Jd performance is due to columnar data. A data column (e.g., name or date or license) is a disk file that is mapped to a J noun. A query on a data column only needs the column data in ram to do the query. If query columns fit in ram then queries run at ram speed. Then only data required for the result is read from disk and typically this is a small fraction of the total database size.
Ram is the most critical factor in Jd performance.
In general, performance will be good if available ram more that at least 2 times space required by the cols typically used in a query. A factor of 4 is better if more complicated things such as ref and key are used.
Working with data in ram is orders of magnitude faster than working with data that has to come from an ssd. For a serious application there is no good reason to not use ssd.
Working with data from an ssd is orders of magnitude faster that from a hard disk drive.
Use the smallest intx type that will hold the data. This will reduce overall database size and will make better use of ram.
A partitioned table has column data in multiple files. For the user, a partitioned table is the same as any other table, but it can make a signficant performance difference. High performance queries/inserts/updates/modifies can be achieved on tables with billions of rows on modest hardware if they are partitioned.
allocation across drives
Table column data files can be located, under your control, on different drives. For example, table columns critical for query peformance could be on an ssd drive and the rest of the columns could be stored on normal drives.
This control over drive allocation also works for partitioned tables. For example, column data files for recent dates could be stored on ssd and files for the rest of the data could be stored on normal drives.

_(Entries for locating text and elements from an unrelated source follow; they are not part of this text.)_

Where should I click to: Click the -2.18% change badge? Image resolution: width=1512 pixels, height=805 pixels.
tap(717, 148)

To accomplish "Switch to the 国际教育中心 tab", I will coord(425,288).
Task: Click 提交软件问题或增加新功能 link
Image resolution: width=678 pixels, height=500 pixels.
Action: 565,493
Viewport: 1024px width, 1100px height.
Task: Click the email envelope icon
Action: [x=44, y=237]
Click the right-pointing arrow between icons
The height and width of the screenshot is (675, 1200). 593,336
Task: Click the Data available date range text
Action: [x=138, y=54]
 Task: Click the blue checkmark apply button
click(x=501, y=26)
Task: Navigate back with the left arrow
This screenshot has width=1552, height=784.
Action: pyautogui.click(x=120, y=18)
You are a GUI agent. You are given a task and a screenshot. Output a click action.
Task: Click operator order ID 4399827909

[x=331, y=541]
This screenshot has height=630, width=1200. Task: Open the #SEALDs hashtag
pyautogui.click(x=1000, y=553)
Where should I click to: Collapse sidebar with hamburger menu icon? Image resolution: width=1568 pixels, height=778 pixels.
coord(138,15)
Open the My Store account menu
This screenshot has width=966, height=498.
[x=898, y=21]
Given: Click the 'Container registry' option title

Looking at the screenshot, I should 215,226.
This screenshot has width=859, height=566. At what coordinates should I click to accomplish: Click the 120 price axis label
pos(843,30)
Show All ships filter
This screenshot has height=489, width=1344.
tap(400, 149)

A database structure maps directly to a folder structure. A database is a folder, a table is a folder in a database, and a column is a folder in a table.
A db/table/col drop cannot be undone. It would be unfortunate to inadvertently drop something that was hard to recover.
Restrictions while building a database can be a nuisance, but when things are stable it can be nice to disallow drops. This can be done with jdaccess but that is perhaps more mechanism than warranted.
jddropstop provides an easy way to prevent bad drops.
A db/table/col drop uses the utility jddeletefolder. This utility is also used in other admin activities, for example, deleting folders of csv files that have been processed.
A jddeletefolder cannot be undone. It would be unfortunate to inadvertently delete something that was hard to recover.
jddeletefolder allows delete only if certain criteria are met and this can prevent an unintended delete.
Jd4 is incompatible with databases created under previous versions. Jd4 code will not open a Jd3 database and vice versa.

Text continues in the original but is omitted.